### The task
The task calls for each line of the records below in which the word "agent" appears.

[Opening Dataset entries section]

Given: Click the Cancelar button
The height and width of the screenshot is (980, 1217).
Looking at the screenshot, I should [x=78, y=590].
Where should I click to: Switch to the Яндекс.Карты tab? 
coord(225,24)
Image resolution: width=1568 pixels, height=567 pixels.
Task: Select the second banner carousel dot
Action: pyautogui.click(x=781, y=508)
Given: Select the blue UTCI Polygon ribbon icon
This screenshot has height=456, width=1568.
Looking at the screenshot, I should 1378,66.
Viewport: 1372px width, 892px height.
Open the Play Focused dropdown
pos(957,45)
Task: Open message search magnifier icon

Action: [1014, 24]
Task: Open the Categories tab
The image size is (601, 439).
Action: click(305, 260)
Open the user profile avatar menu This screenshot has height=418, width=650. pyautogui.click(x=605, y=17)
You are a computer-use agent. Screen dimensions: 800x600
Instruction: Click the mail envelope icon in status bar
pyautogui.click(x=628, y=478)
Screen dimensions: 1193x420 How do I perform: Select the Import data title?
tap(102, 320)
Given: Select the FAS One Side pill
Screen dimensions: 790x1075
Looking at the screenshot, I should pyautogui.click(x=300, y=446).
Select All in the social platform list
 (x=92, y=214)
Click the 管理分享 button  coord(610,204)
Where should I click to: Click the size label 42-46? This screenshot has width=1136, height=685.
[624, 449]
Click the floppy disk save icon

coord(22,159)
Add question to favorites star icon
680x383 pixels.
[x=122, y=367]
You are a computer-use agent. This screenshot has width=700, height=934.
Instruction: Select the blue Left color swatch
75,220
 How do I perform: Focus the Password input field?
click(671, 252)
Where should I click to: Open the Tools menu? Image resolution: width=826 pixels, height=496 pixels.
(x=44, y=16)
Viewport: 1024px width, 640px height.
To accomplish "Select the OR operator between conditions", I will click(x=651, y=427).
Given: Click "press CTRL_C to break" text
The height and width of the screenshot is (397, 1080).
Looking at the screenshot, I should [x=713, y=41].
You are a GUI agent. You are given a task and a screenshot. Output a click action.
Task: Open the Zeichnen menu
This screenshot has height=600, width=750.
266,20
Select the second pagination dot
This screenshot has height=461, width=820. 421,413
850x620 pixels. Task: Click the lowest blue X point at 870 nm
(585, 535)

[Closing Dataset entries section]

### Result of this exercise
You are a computer-use agent. Screen dimensions: 800x600
You are a computer-use agent. This screenshot has width=700, height=934.
You are a GUI agent. You are given a task and a screenshot. Output a click action.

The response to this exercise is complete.